STORED ROWS

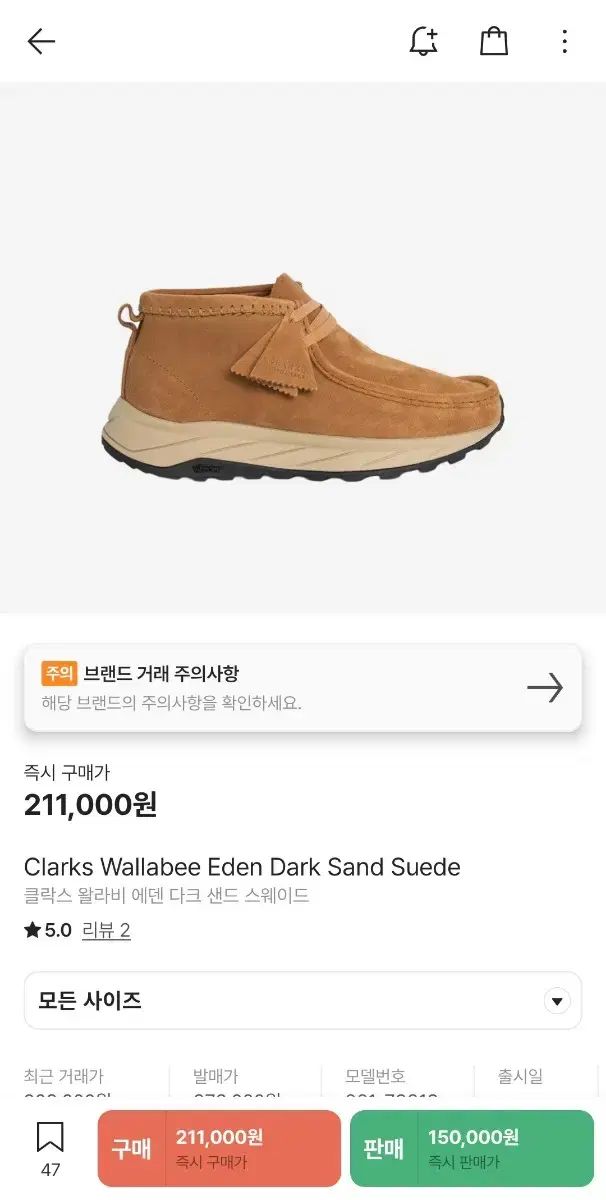This screenshot has height=1200, width=606.
Task: Tap the 판매 button for 150,000원
Action: pyautogui.click(x=471, y=1148)
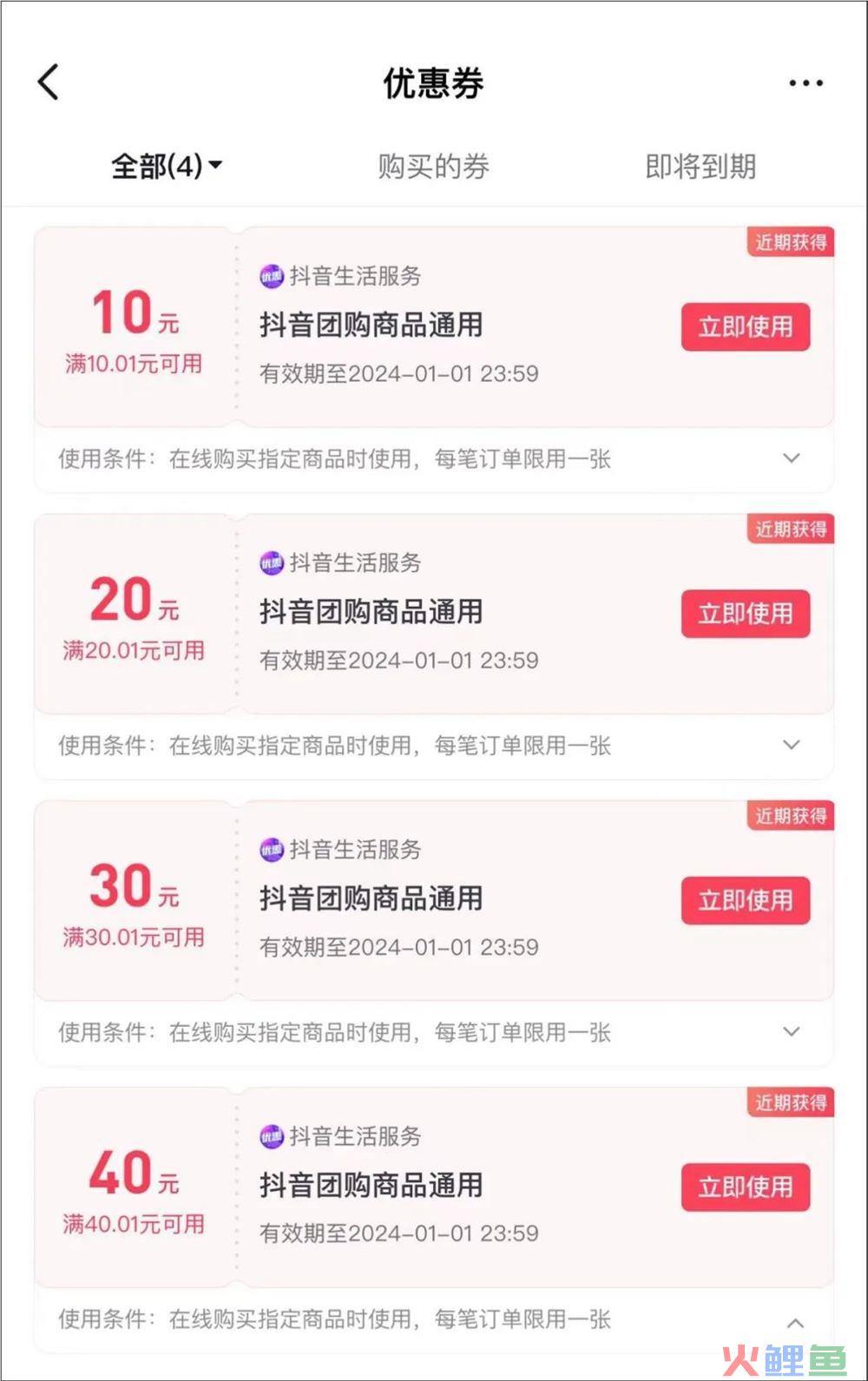
Task: Collapse usage conditions of 40元 coupon
Action: pyautogui.click(x=794, y=1323)
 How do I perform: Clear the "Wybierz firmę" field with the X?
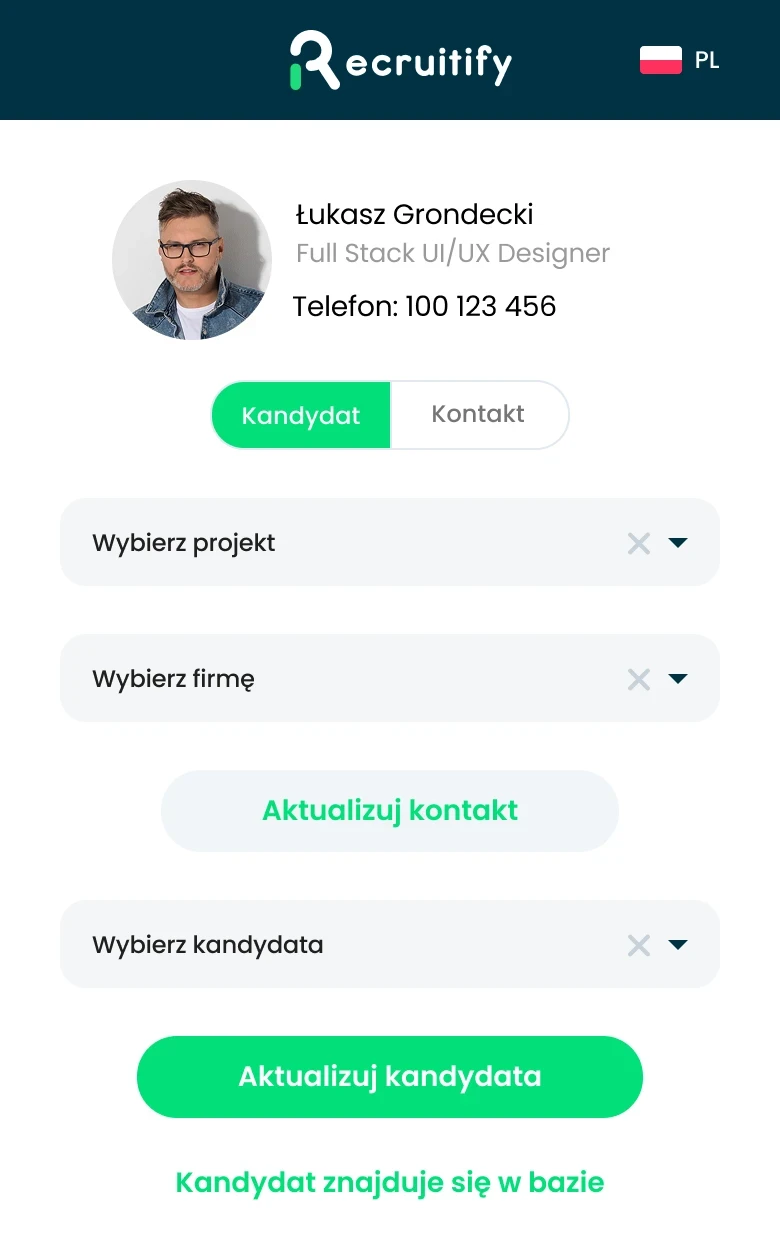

WHAT NEEDS TO BE DONE
Copy out every line of the records above word for word, leaving out the pictures.

REPLY
This screenshot has height=1200, width=606.
Task: Tap the 판매 button for 150,000원
Action: pyautogui.click(x=471, y=1148)
Task: Collapse usage conditions of 40元 coupon
Action: pyautogui.click(x=794, y=1323)
 How do I perform: Clear the "Wybierz firmę" field with the X?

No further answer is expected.